The flip side of the coin
If the idea is to help the little guy, why are so many so-called crypto projects doing the exact opposite? The Squid Game crypto coin scam is only one recent iteration of the ICO scams that gained notoriety four years ago, when more than 80% of ICOs conducted during 2017 were found to be scams.
While the astronomical level of fraud is a thing of the past, especially with institutions and mainstream investors paying closer attention to digital assets, the culture of crypto people enriching themselves through token sales only to behave like Wall Street finance bros certainly is not.
Take the Bored Ape Yacht Club, for instance. The group of NFT investors swimming in cash after the floor price of the NFT collection shot up to a floor price of $200,000 actually staged a meetup in New York City to celebrate their gains. The club’s members regularly flaunt their lavish lifestyles on Twitter, in what could only be seen as perhaps an even more public display of what the world knows as Wall-Street bro culture.
The very name of the luxury NFT collection even plays off the culture of “aping” into investments, or in other words, throwing money into a newly launched crypto project without having done any previous research whatsoever. The idea is to get rich quick, and it has its roots in founders with the same intention.
The examples are endless. Stefan He Qin, a cryptocurrency hedge fund founder based in New York, recently pleaded guilty to using $100 million of investors’ money for his own luxury penthouse apartment and other personal purchases, beginning as early as 2017.
Similarly, in what many consider to be the biggest cryptocurrency fraud ever charged criminally, prosecutors discovered that BitConnect, an open-source cryptocurrency, operated as a Ponzi scheme to defraud investors out of over $2 billion.

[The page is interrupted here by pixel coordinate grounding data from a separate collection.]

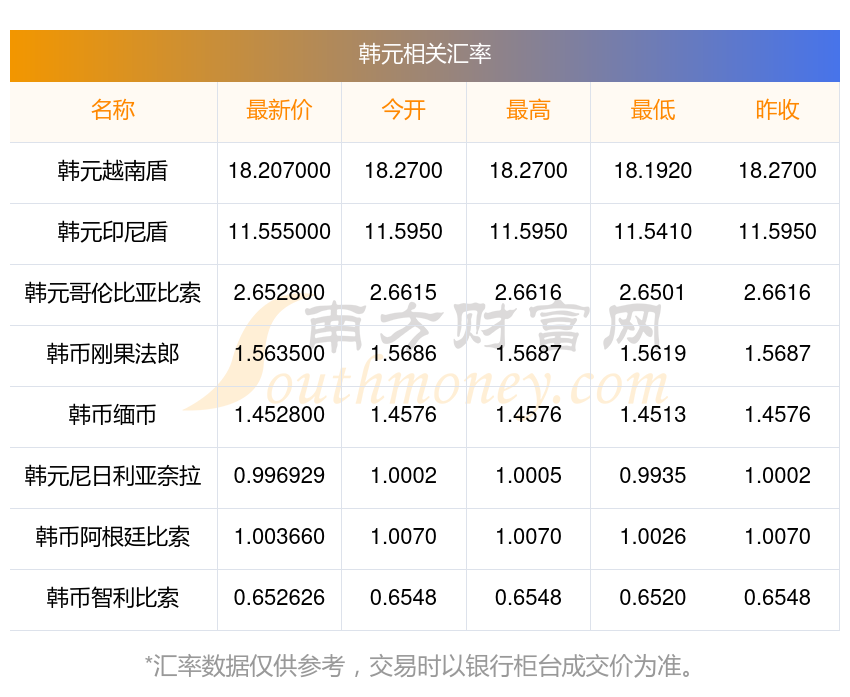Open the 韩元尼日利亚奈拉 row name
The height and width of the screenshot is (697, 850).
pos(113,476)
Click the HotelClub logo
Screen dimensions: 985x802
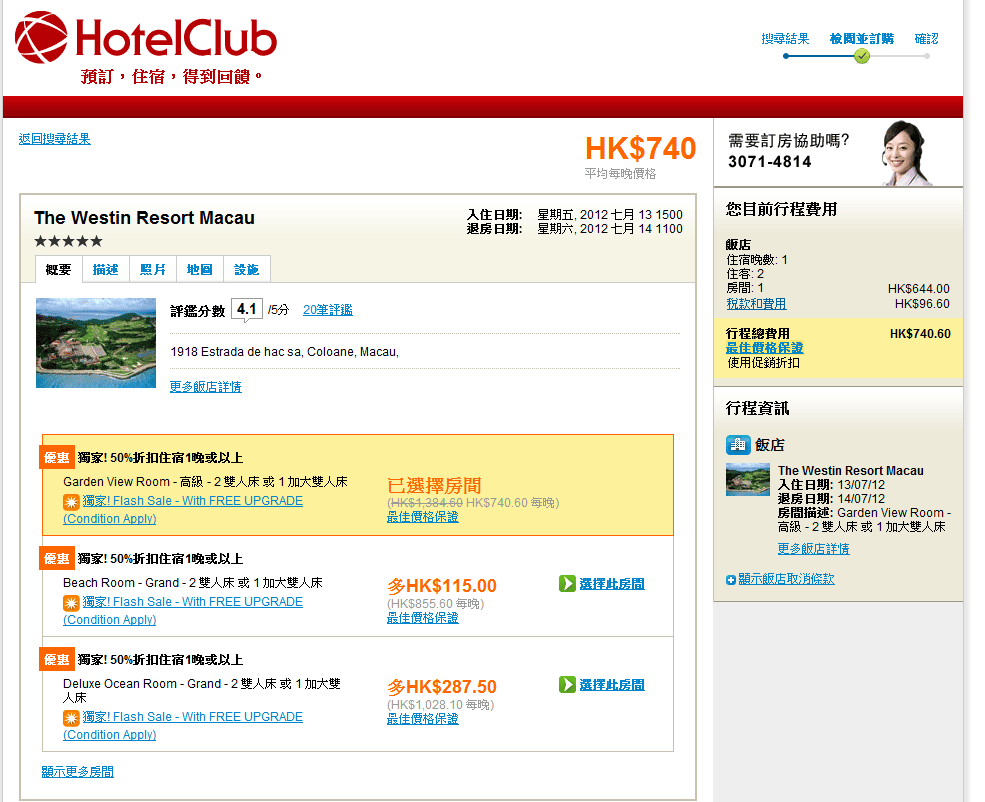click(x=146, y=40)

All of this contributes to a culture of hype-investing that gives newbies the false impression that everyone investing in crypto becomes wealthy. The general manager at Lamborghini Newport Beach in Costa Mesa, California, for example, saw sales of the car spike as the price of Bitcoin skyrocketed. Though these success stories exist, they are not common for everyone. Around 13 percent of all Bitcoin, or around $80 billion, sits in just over 100 individual accounts, according to recent industry data published by Telegraph.
Those who aren’t sitting on top of the crypto hierarchy are even more vulnerable to crypto’s downsides, like market uncertainty and volatility. The best way to remind the little guy of the good in crypto is simply community altruism.
Practice what you preach
There is a growing need for people to do better in crypto, not only to promote good in the world, but also to win over mainstream audiences skeptical about where crypto’s beating heart lies. We saw Buterin donate $1 billion to help fight COVID-19 in India and other charities in May, but few philanthropic deeds from leaders have circulated the news since.

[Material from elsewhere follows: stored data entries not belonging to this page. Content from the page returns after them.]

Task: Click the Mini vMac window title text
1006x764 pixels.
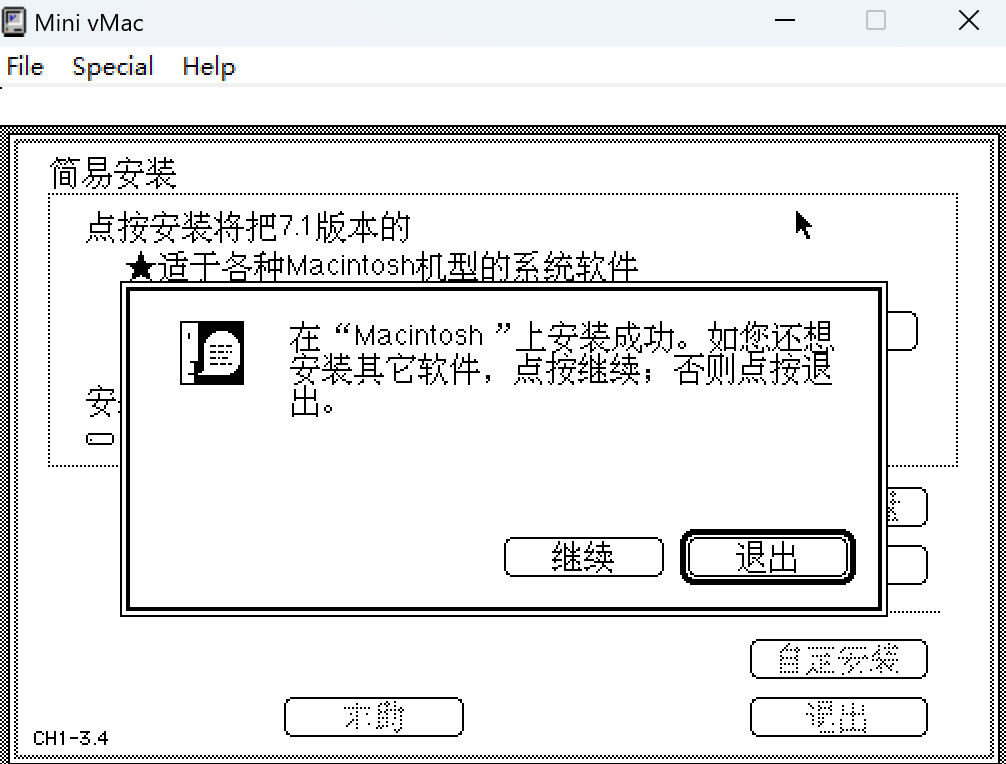Action: click(x=89, y=21)
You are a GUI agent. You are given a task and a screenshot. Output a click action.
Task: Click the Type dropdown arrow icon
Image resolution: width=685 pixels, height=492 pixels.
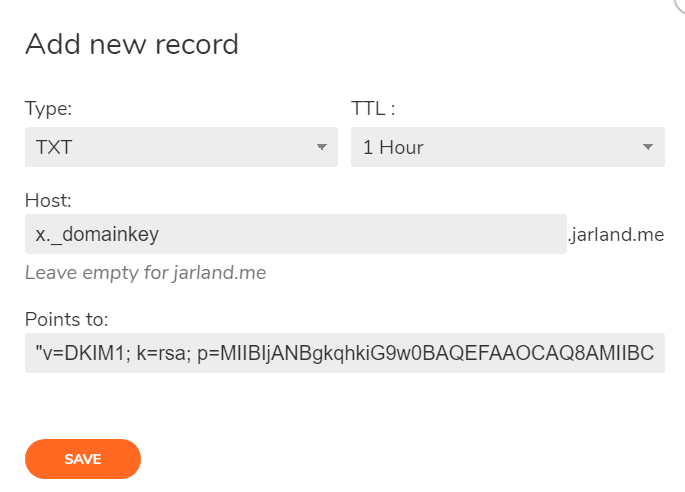321,147
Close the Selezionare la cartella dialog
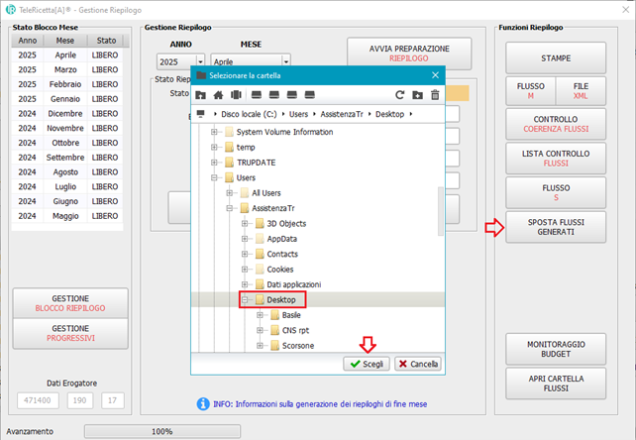Image resolution: width=636 pixels, height=440 pixels. pyautogui.click(x=434, y=75)
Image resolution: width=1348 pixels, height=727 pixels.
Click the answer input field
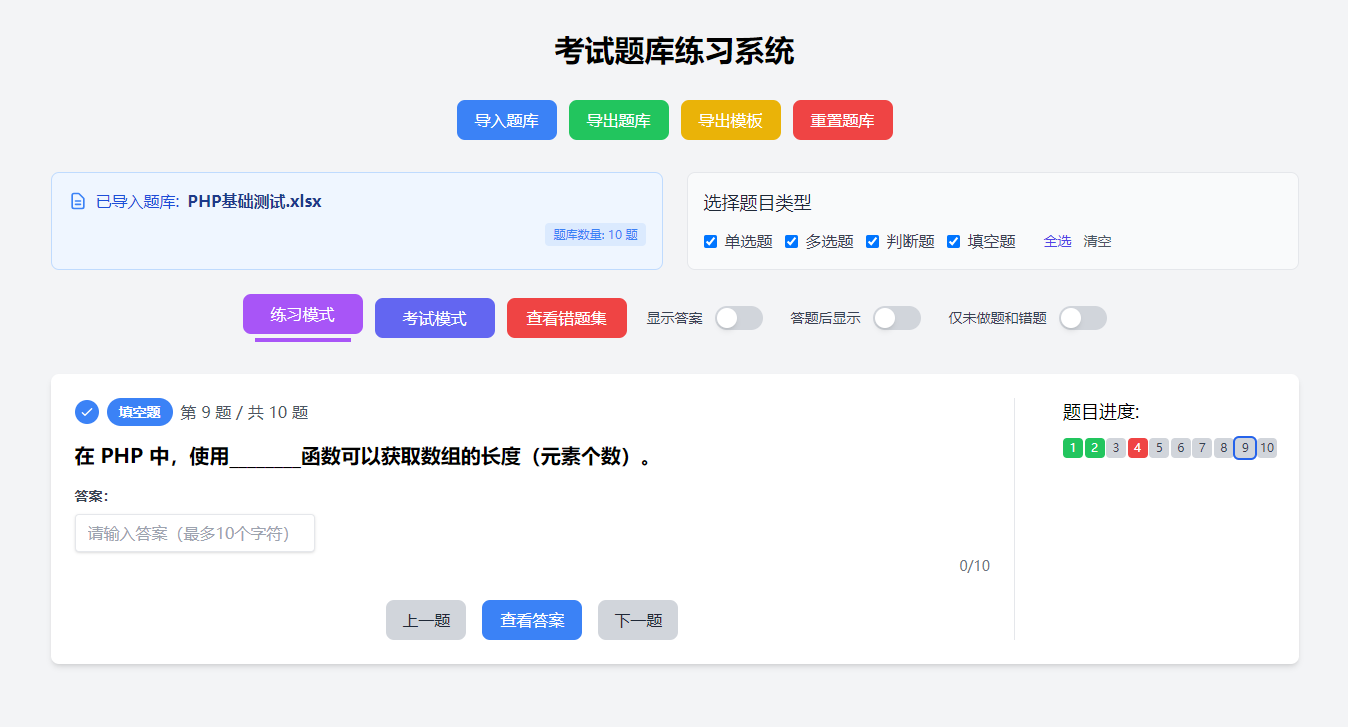[x=195, y=533]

Although now it seems good will in the crypto world idly lingers, it is still actively encouraged. Just look at the “meme coin” communities: DogeCoin’s #DoOnlyGoodEveryday mantra led to an influx of donations to animal shelters, churches, and charities with crypto, as well as pushing the American Cancer Society to open the first-ever cancer fund exclusively accepting cryptocurrency donations.
With social trading and collaboration on the rise, it’s clear industry members can join forces to reach a shared goal; so blockchain-based governance solutions, like Decentralized Autonomous Organizations (DAOs), are ideal for charity implementation.
Dynamic, transparent participation, voting engines, and verification of members’ charitable intent enable DAOs to avoid corruption and flaws that riddle the traditional charitable giving process. Crypto leaders might be abandoning their initial reason for entering the industry, but it’s not too late to bring order and goodness to “the Wild West” of finance and reassure mainstream investors that there is in fact more to crypto than lies.